Just picked up my new 2015 650L. I aksed the salesman about running in requirements, he said just don't thrash it. Thought there would have been a more technical answer than that! :surprise:
Very interesting! Now I don't feel so bad for going over the 4,000 rpm that the manual says not to do!
I rode it home about 60km after picking it up, about 50 of which were highway kms so probably between 4,000 and 5,000 rpm. I must admit I did give it a couple of squirts here and there (couldn't help myself!) but certainly no where near redlining.
Might need to re-read that page a couple of times to get my head around it!
Forget the manual recommendations, Kawasaki has the same recommendation for every bike. I go a little easy for the first 100 miles while running it through some heat cycles then ride it normal while taking a few runs up to redline. Oil changes at 100 miles then 500 then 2000 miles. I'm not a believer in the hard break in procedure anymore after seeing bad results on my wife's Ninja 250 and my KLX 250s.
Ryan - ALL three of my Vs were 'broken-in' on the ride home from the dealers by the method that invader showed, then oil & filter changed (and AGAIN at 501 kms) w/ 'dyno' oil, then AGAIN at 1,003 kms to Mobil1 15w-50 automobile oil. THESE are from the 2015 records, but PRETTY much identical for the '08 and '09 Vs, then at 8,000 km (5,000 mile) intervals.
Smiley- My wife's Ninja seized up the transmission at 187 miles. A gear seized on the shaft in the transmission. A really good mechanic at the shop I deal with and ended up working at in sales said it probably would have worn in okay in about another 350 miles. My KLX 250S had a bearing in the engine shred up at 6000 miles, I didn't own the bike when this happened but I saw it as I was working there when they fixed it. I can't say it was from the harsh break in method or not. I just don't do it anymore with my new bikes.

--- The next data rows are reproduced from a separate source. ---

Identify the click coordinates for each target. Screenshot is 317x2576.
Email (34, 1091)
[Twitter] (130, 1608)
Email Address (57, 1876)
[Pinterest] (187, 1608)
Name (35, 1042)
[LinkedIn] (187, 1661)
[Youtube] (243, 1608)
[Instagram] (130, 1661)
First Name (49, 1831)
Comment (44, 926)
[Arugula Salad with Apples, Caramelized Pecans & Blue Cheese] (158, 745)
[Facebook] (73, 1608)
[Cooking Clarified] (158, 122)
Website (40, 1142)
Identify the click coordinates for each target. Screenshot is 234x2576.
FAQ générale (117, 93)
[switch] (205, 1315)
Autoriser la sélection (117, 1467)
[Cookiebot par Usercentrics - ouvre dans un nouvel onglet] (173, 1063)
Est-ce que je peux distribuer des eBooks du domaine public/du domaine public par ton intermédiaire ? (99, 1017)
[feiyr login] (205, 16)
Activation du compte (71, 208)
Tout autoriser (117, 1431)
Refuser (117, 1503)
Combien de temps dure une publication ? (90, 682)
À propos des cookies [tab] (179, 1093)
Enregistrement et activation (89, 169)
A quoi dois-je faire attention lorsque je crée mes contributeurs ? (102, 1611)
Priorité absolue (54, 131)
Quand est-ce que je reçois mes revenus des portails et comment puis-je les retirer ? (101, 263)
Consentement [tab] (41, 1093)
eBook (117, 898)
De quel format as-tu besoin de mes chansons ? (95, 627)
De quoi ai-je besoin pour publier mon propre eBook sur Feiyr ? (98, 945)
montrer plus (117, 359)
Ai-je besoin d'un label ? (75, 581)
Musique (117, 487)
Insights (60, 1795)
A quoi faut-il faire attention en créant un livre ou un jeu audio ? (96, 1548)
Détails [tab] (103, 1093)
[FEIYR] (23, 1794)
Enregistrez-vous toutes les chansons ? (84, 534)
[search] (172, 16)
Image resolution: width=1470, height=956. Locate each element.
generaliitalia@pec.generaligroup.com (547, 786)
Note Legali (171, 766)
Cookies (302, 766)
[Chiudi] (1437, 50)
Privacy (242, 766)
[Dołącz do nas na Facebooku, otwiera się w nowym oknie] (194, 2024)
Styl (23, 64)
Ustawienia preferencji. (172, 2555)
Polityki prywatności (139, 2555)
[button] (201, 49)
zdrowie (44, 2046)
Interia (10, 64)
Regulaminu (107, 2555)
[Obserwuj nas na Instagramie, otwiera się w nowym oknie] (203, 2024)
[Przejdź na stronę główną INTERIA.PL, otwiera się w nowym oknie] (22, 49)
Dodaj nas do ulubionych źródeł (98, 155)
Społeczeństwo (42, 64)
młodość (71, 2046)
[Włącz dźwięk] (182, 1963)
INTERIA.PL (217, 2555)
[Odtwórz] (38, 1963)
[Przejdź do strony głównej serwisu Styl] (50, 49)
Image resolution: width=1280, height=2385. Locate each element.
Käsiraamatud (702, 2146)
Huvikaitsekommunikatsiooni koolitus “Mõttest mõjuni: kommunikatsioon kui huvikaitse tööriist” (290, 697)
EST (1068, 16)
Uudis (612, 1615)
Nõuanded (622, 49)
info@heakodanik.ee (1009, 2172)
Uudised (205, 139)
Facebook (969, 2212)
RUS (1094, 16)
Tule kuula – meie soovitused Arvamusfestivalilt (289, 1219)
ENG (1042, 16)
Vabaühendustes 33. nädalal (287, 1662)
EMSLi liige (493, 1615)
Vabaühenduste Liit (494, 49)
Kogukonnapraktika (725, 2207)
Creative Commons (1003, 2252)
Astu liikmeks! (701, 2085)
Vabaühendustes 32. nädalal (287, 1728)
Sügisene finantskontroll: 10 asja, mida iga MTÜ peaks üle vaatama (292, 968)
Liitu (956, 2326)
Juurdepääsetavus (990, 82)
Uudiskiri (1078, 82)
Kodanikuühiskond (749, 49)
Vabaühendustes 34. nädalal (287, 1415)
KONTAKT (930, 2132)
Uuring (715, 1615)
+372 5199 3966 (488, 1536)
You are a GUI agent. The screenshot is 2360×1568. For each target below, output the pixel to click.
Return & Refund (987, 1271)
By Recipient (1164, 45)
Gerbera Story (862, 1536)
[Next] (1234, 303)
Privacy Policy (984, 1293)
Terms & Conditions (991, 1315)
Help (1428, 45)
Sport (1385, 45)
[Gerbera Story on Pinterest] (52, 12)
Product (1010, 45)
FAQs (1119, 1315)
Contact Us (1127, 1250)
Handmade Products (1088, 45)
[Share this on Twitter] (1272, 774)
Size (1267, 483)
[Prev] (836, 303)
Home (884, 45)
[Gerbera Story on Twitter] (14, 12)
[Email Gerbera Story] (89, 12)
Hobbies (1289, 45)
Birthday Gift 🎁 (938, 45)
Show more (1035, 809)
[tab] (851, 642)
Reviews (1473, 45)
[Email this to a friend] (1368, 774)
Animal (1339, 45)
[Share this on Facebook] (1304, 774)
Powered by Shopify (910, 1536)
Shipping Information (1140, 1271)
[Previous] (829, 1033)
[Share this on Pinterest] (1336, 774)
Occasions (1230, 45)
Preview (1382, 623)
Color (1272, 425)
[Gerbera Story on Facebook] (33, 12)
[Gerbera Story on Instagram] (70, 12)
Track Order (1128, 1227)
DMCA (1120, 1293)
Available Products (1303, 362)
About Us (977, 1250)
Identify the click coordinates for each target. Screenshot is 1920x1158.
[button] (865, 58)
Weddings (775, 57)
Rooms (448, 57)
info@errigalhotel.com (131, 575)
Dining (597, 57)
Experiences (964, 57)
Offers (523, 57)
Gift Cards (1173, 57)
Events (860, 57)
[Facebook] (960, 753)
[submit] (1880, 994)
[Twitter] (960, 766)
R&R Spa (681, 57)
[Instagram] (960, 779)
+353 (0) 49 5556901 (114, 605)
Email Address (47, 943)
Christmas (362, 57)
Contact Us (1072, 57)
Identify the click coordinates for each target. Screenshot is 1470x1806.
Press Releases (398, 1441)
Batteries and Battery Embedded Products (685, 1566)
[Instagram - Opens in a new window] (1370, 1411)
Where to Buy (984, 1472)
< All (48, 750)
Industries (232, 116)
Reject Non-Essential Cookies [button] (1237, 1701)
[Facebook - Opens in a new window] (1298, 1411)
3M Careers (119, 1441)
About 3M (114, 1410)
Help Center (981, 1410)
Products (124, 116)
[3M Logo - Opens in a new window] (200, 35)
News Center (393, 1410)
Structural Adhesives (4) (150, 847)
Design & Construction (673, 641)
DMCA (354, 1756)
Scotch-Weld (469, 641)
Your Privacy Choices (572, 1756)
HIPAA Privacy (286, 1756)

I know you are kidding... I think that the idea is that it will use more oil than if you broke it in "moto-man" style. I also broke mine in according to the manual and burn no oil at coming up on 26,000 miles.
I am glad that the engineers are making much better machines than they used to.
Why is it just motorcycle engines that need a special break in period?
Cars and trucks don't have a break in, lawn mowers generators and every other thing with an engine go straight up to max RPMs right out of the box. I never understood what is so special about a motorcycle engine that it needs to be babied for it's first few hundred miles.
Is it the relatively high RPMS that motorcycle engines operate at?
I've used the Motoman (hard break in) on my last four bikes, including the Versys. Never had an engine issue. Power seems to *improve* after 3k-6k miles, and shifting, and throttling has gotten consistently smoother. If you've driven home more than 60 miles, the break-in window for hard break in is over. I've broken in these last few on the way back from the dealer... Best thing you can do is put your bike on a dyno right out of the dealer. It'll be broken in by the end of the test.
I won't get into the oil change slippery slope, but I'm religious about changes. At 100 miles / 600 miles (dino); 1000 miles synthetic / and every 4k after with full synthetic.
As for the manual, break in recommendations are CYA. Most manufacturers list their shift points (in the manual) at rpms you'd never consider (look it up)... also CYA -- they'd have you believe you should be in 6th by 37mph or something in that neighborhood.
Most of the riders I know either do Motoman, or ride it out of the dealer the way they'd normally ride *after* a break in. Either way, you'll be fine. Just two things for the first couple hundred miles: don't lug it, and don't redline it...
I find it difficult not to "lug it" and stay under 4,000 rpm. My 2015 650 LT just wants to run at 4k or more. I'm still under 100 miles so I might just have to open it up a bit more.
by comparison... aircraft piston engine break in (if you don't have a test stand) varies a bit but mostly it is something like this.... minimum ground run to check for normal operation, power, and to correct any oil leaks. then full power take off but keep the airspeed up for cooling. at altitude, vary the throttle, keeping the speed up (cooling), stay above 75% power, carry power on the descent to minimize thermal shock. keep the cylinder temps out of the high end of the range, don't baby it. repeat until oil consumption stabilizes. most aircraft engines use "uncompounded" oil for break in, but a few use synthetic straight out (Lycoming 76 series).
bike engines I break in with a easy run to temp, let it cool & inspect for leaks etc. then a series of progressively more "spirited" rides with bursts of compression breaking. change oil early... like 50 miles (dino oil). don't lug it, vary the throttle, work the engine progressively harder over the first 500 miles.
I drained oil, passed through a coffee filter, and put back in at 50 and 600 miles. Put in Motul semi synthetic at 1500 miles. Gear box and idle are noticeably smoother.
I believe in frequent oil changes with a new motor simply to remove the metal. I also like to put in fresh oil just before winter storage to reduce the acids and other contaminants sitting for several months. Since I tend to ride only a few thousand miles per year (hoping to increase it) it turns out my annual oil change is at fairly close intervals in terms of miles.
I also change the oil in my Audi annually, which is about 7000 miles. I'm quite comfortable with that.
After letting my 2015 Versys 650 ABS warm up properly, I stopped babying it and rode it very similar to Motoman's suggested break-in tips.
For the past 13 years, I had been riding a Honda Valkyrie which is a very different animal. You can lug that 6 cylinder without a problem and can also ring it to the red line.
The 650 Versys told me very early in the ride that it hates lugging and wishes to rev. So much so, that I had difficulty staying under 5000 RPM. The engine was revved up and down in all gears (under load) for 107 kilometers.
The oil and filter were then changed and we are now ready for a few other spirited sprints.
This bike is a "hoot". I'll have a hard time keeping it under 6000 RPM!
There's NO question that the Gen 3 650s do NOT like being below 4,000 rpm in any of the 'higher' gears!